There's no separate "restore" method — and you don't need one. updatePurchasedProducts() reads StoreKit's current entitlements directly, so simply calling it restores any active purchase tied to the signed-in Apple ID. Wire a "Restore Purchases" button to Task { await purchaseManager.updatePurchasedProducts() }.

Always-on transaction observation

The manager starts a background task in init that listens to Transaction.updates for the app's entire lifetime, so an entitlement change that happens outside a purchase flow (a renewal, a refund, a subscription started on another device) is reflected immediately:

init() {
    self.updates = self.observeTransactionUpdates()
}

private func observeTransactionUpdates() -> Task<Void, Never> {
    Task(priority: .background) { [unowned self] in
        for await _ in Transaction.updates {
            await self.updatePurchasedProducts()
        }
    }
}

The task is held on @ObservationIgnored nonisolated(unsafe) private var updates so it stays out of the observation graph and can be cancelled from the nonisolated deinit.

How it's used

PurchaseManager is instantiated once in ContentView, injected into the environment, and refreshed on launch:

// ContentView.swift
@State private var purchaseManager = PurchaseManager()

LandingView()
    .environment(purchaseManager)
    .task { await purchaseManager.updatePurchasedProducts() }

A paywall reads it from the environment, loads products on appear, and runs a purchase:

// Paywall3View.swift
@Environment(PurchaseManager.self) private var purchaseManager

ForEach(purchaseManager.products) { product in /* product cell */ }

// on appear
try await purchaseManager.loadProducts()

// on tap
try await purchaseManager.purchase(selectedProduct)

Gating a feature is just reading the flag — SettingsView does exactly this:

// SettingsView.swift
@Environment(PurchaseManager.self) private var purchaseManager

Text(purchaseManager.hasUnlockedPro ? "Pro unlocked" : "Upgrade to Pro")
if !purchaseManager.hasUnlockedPro {
    // show the upsell row
}

Customize & extend

  • Use your own products.
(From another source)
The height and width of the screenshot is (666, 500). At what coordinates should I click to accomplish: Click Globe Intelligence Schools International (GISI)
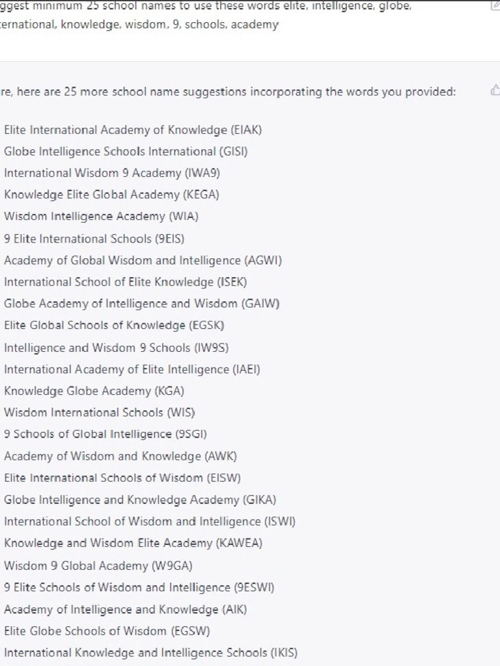pyautogui.click(x=126, y=152)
Edit Config.Purchases.productIds and create matching products in App Store Connect. loadProducts() and the paywalls pick them up automatically.
  • Gate a premium feature. Read purchaseManager.hasUnlockedPro from the environment anywhere — it stays in sync via observation, so the UI flips the instant a purchase verifies or a refund lands.
  • Track per-product access. For tiered offerings, check purchaseManager.purchasedProductIDs.contains("your_product_id") instead of the all-or-nothing hasUnlockedPro.
  • Add a "Restore Purchases" button. Call await purchaseManager.updatePurchasedProducts() — no extra API needed.

Verified transactions only

Entitlement is granted only for .success(.verified) transactions. The .unverified case is intentionally left as a no-op — don't "fix" it by granting access there, or you'll hand Pro to tampered devices. This is the StoreKit 2 safety net working as designed.